08-25-2016, 12:39 AM
(08-25-2016, 12:05 AM)milo Wrote: So, here we have a fundamental disagreement. I do not believe the goal of poetry is to communicate. It is a poor tool to that effect and almost any other form would suit the purpose of communication better. Indeed, if your goal is to communicate, why not use simple prose?I do believe it's goal is to communicate, as with all forms of art. If one wants to express himself, one should get a therapist -- if one wants to "present a portion of life or the human condition", then one is communicating something by the very choice of said portion. A man who shows a picture of a boy playing with his mother is communicating something very different from a man who shows a picture of said boy crying afterwards, is he not? Or is it the duty of the poet to play God, and show life as a whole to his audience? And as for your second note, that it is "a poor tool to that effect", I believe that the form is part of the function -- the Proverbs wouldn't be as memorable or effective if they weren't proverbs, now, would they? That is to say, what a poet communicates isn't restricted to thoughts, ie "a war poem" or "a love poem" -- there's also emotions, visceral reactions, even spiritual impulses; that a poet doesn't have to be conscious of what he communicates, although consciousness helps pretty much everyone in the long run; and that everything, from the form, to the "message", to the date and place of publication, to the intended audience, informs what a poem is.
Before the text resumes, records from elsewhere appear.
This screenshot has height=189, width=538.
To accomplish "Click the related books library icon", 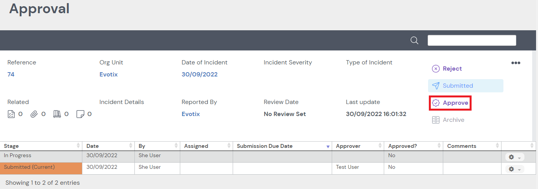I will point(57,114).
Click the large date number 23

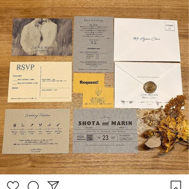click(105, 138)
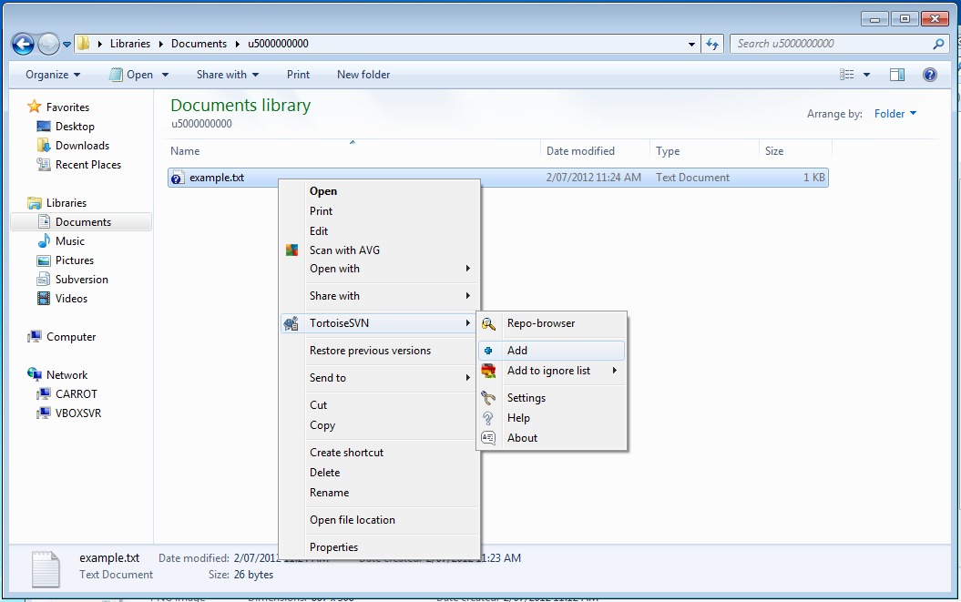Open the TortoiseSVN About dialog

522,437
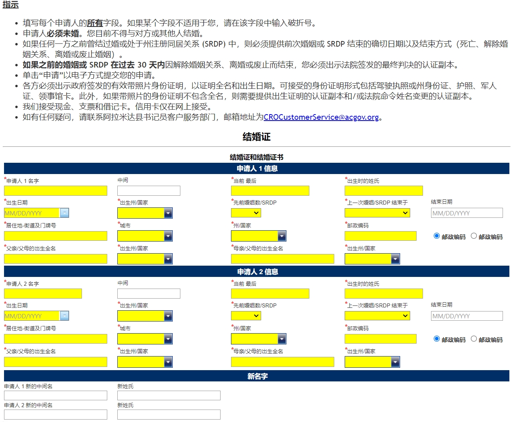Click arrow of 出生州/国家 beside Applicant 2 出生日期

tap(168, 316)
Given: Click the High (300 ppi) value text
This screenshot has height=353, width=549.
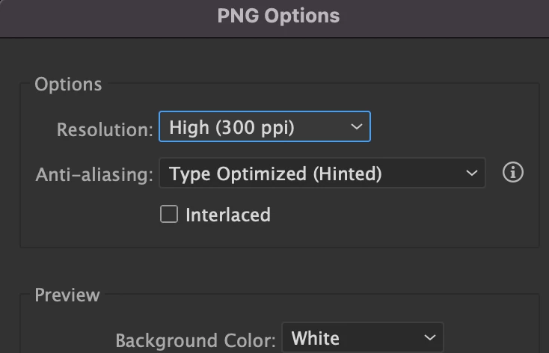Looking at the screenshot, I should pyautogui.click(x=232, y=127).
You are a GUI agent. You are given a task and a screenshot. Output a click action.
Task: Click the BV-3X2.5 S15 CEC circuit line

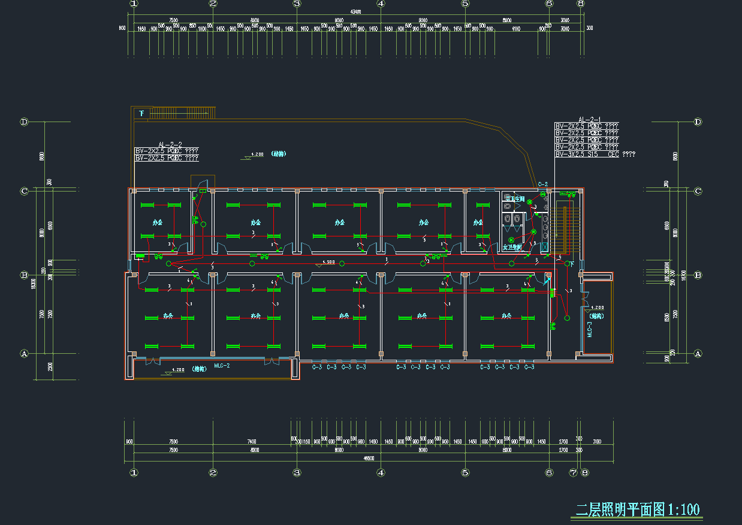coord(595,154)
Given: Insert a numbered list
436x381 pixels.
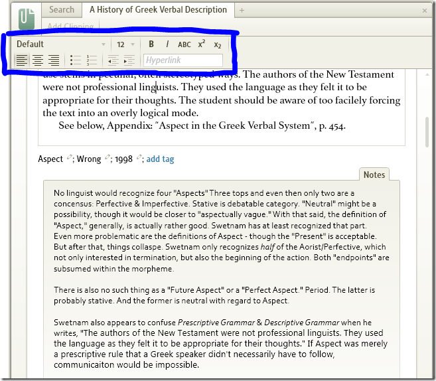Looking at the screenshot, I should pos(92,60).
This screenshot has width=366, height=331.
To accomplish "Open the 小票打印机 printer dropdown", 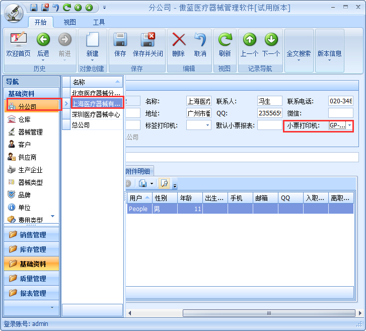I will pyautogui.click(x=349, y=125).
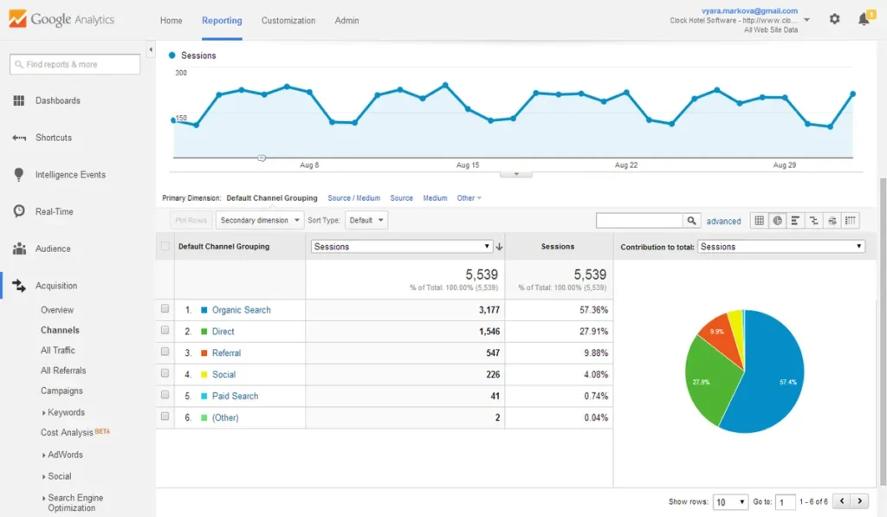Go to the next page arrow
Viewport: 887px width, 517px height.
860,501

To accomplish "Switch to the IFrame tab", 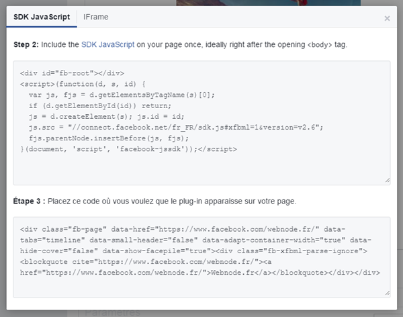I will pos(92,17).
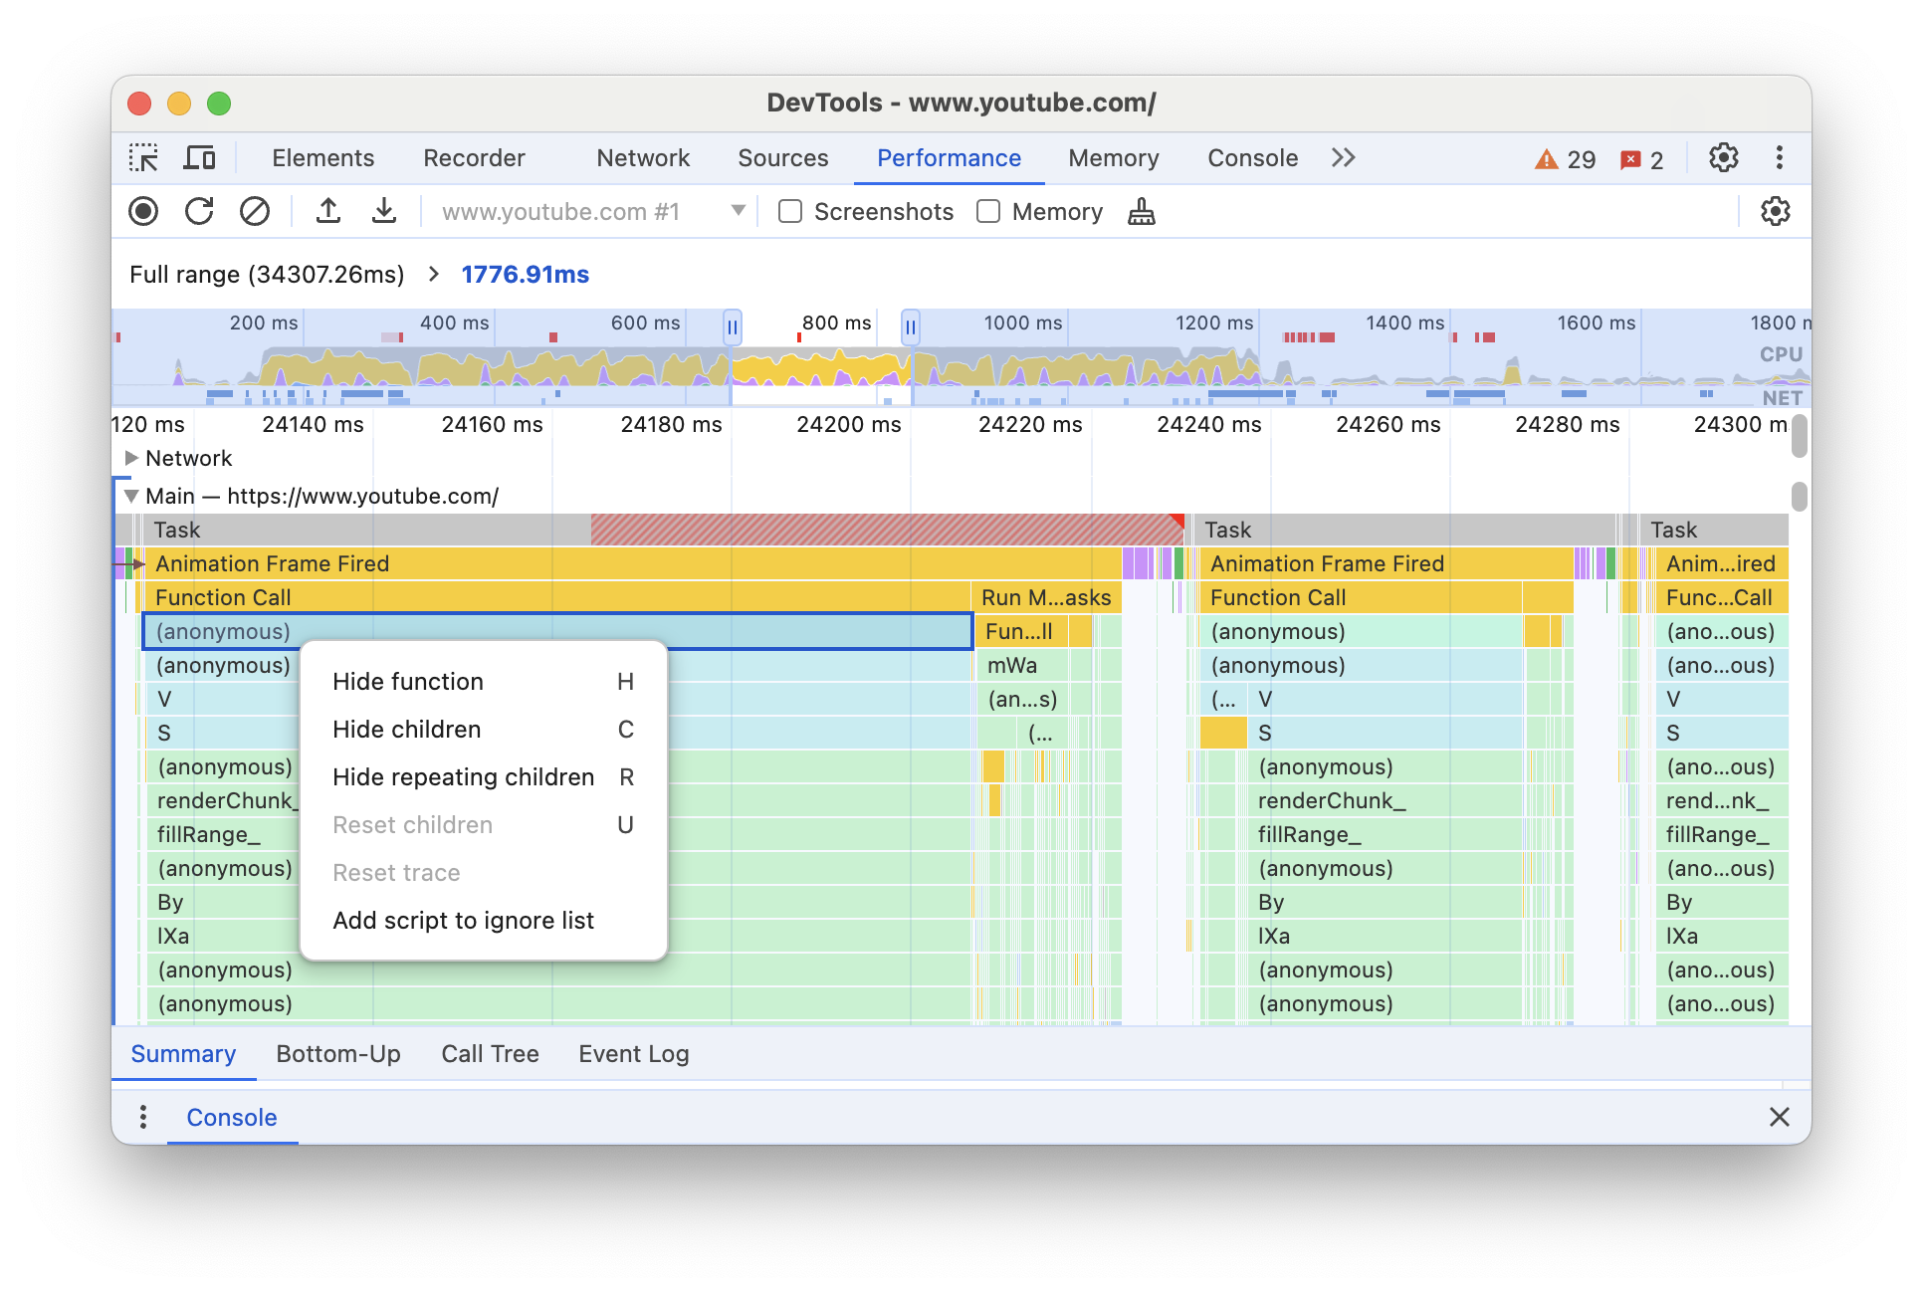Click the reload and profile button
The width and height of the screenshot is (1923, 1292).
(200, 213)

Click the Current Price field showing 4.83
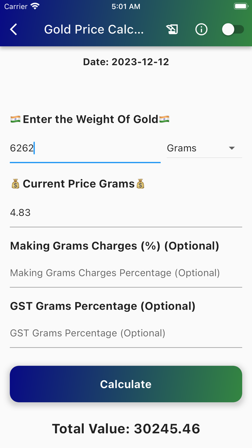72,212
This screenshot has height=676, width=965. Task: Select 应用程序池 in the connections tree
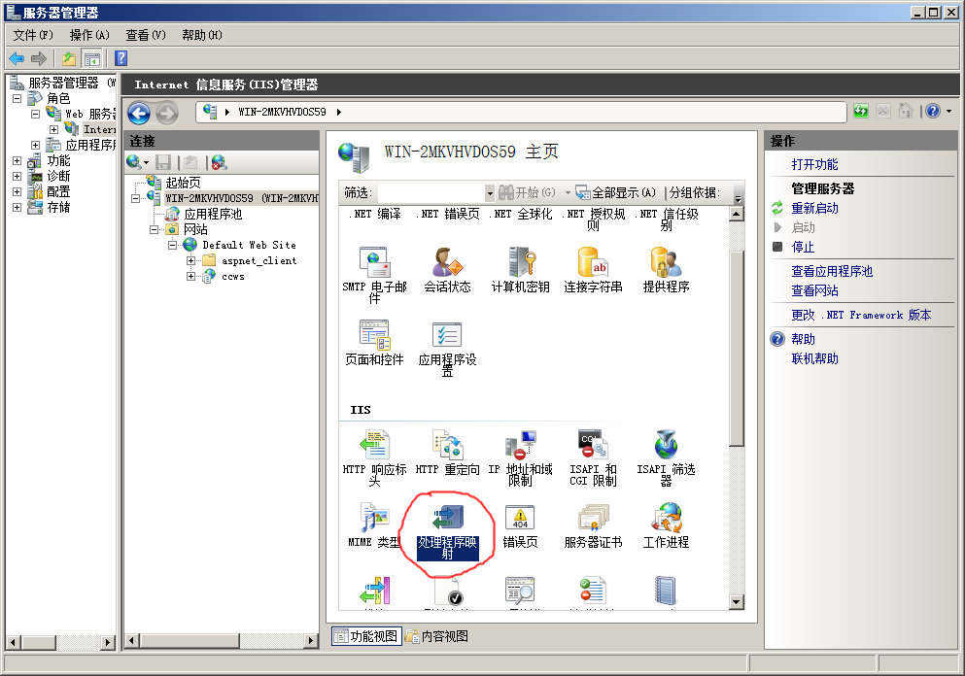(213, 214)
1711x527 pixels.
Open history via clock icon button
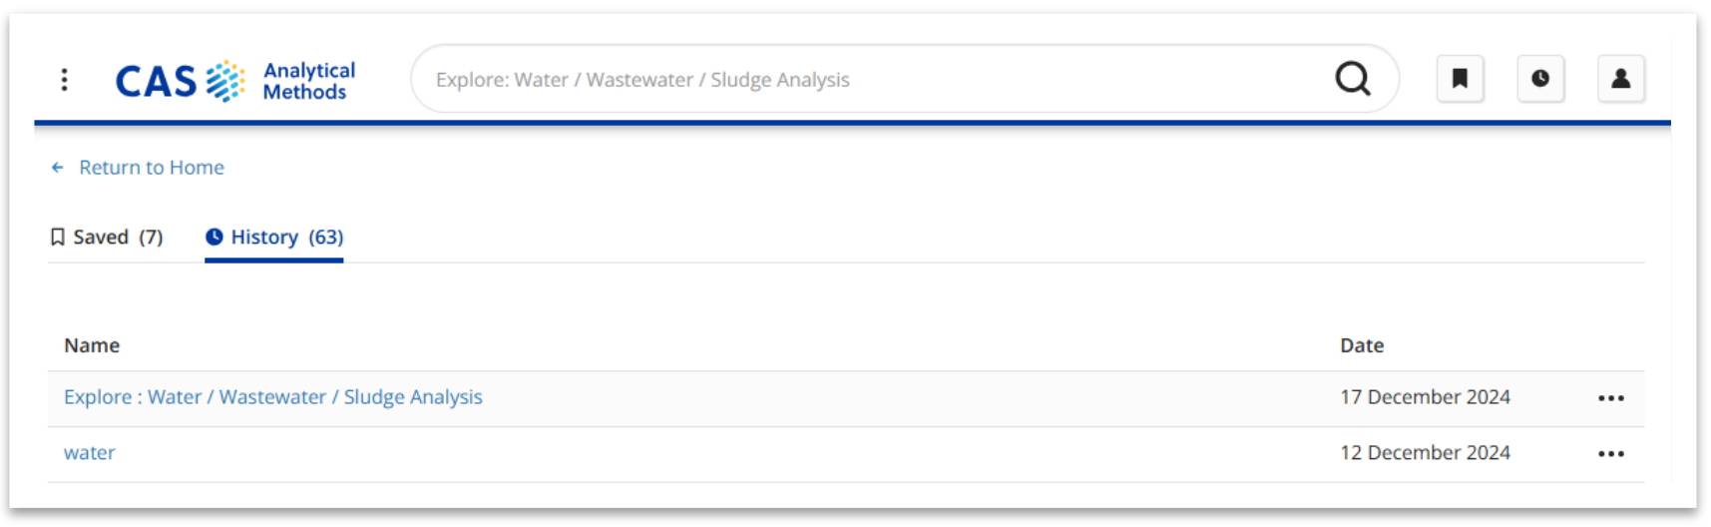1540,79
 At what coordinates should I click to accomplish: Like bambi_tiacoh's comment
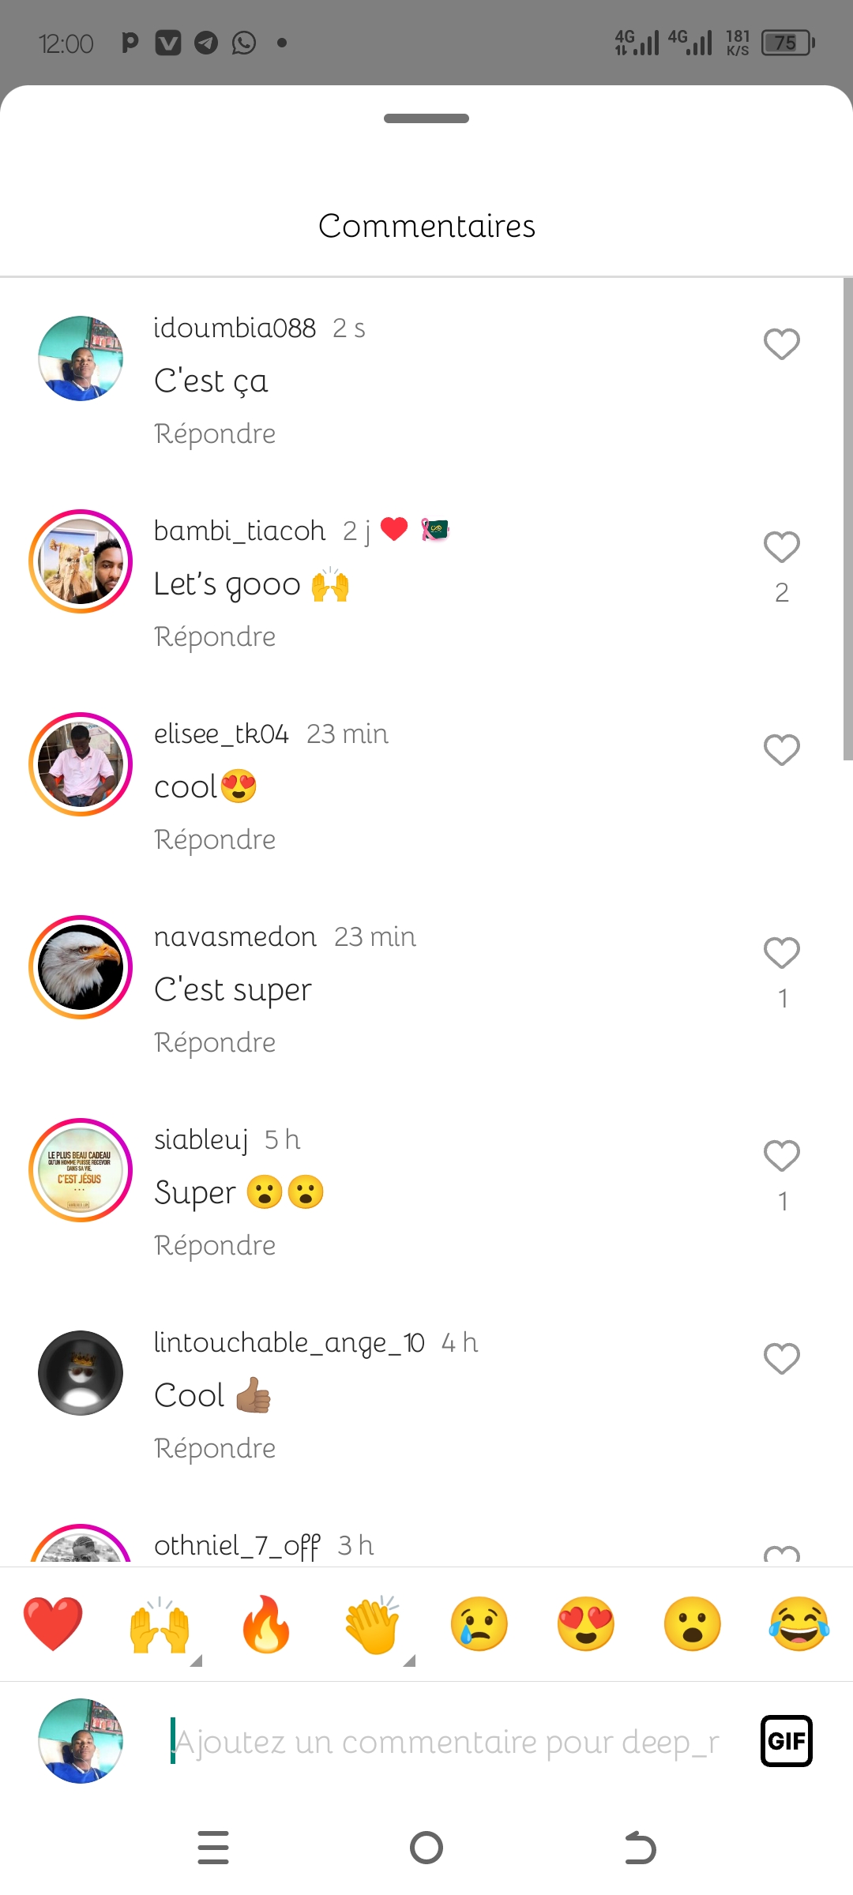pyautogui.click(x=782, y=547)
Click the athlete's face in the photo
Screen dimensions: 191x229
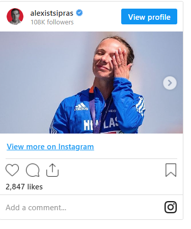[104, 58]
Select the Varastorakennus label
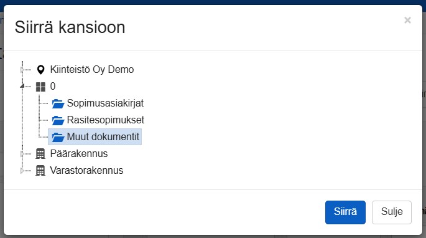Image resolution: width=426 pixels, height=238 pixels. pyautogui.click(x=86, y=171)
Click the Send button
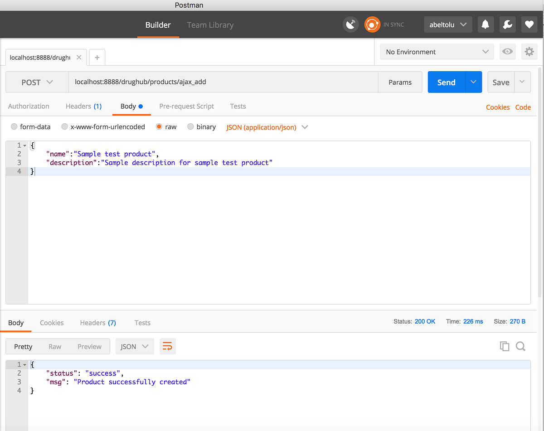 446,82
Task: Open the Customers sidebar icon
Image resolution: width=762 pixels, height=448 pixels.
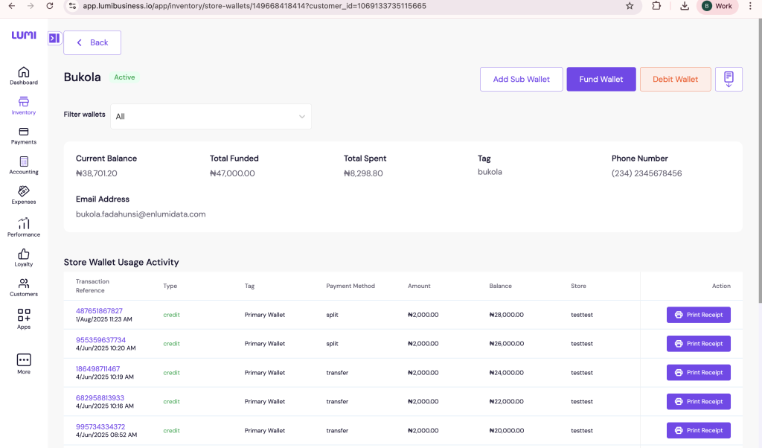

Good poetry has no meaning. It presents a portion of life or the human condition. If the presentation is true, readers find meaning because there is meaning in life and the human condition but a poem that attempts to convey a message is always doomed to fail.
Which is, yes, ultimately a "presentation of a portion of life or the human condition". But again, that presentation is communication -- an exchange of information, of thoughts, of ideas, but being art, all in their broader senses -- unless there's no one at either the giving or the receiving end. But now the issue is clarified -- maybe we use different terms for the same thing?
Although what do you mean by "no meaning"? Do you mean to say that the author did not intend meaning into its writing? If so, isn't that an incredibly flawed premise, inductively because Shakespeare and co. are considered some of the best writers ever, while illiterate street kids and automatic writers I can't refer to by proper nouns, and deductively because poetry, being a medium that's rooted in language, which as far as I know is itself rooted in conscious thought, cannot exist without at least a spec of conscious thought? And how limited are you by your conception of "presents a portion of life or the human condition"? Because if you mean a portion as in a complete (and by complete, I mean one inclusive of all views) microcosm, then again, playing God -- if by portion you meant a limited section, then again that choice of section is necessarily a communicative act -- and if by portion you meant a microcosm whose structures only mimic life, and so is itself not the whole of life, then it becomes the choice of symbols, of what becomes one's representation of, say, the spiritual realm or the material realm that becomes communicative.
Finally, I'm not majoring in philosophy, linguistics, art studies, etc, and the longest continuous work on literary criticism that I've read so far is Northrop Frye's "Anatomy of Criticism" (which I found useful, but ultimately not definitive), so yeah, my use of terms is probably all mangled. Not an excuse, by the way, but if you spot any blatant errors, please do make a note. I think I've already spotted one -- that weird redefinition of what one can communicate with poetry. Oh well.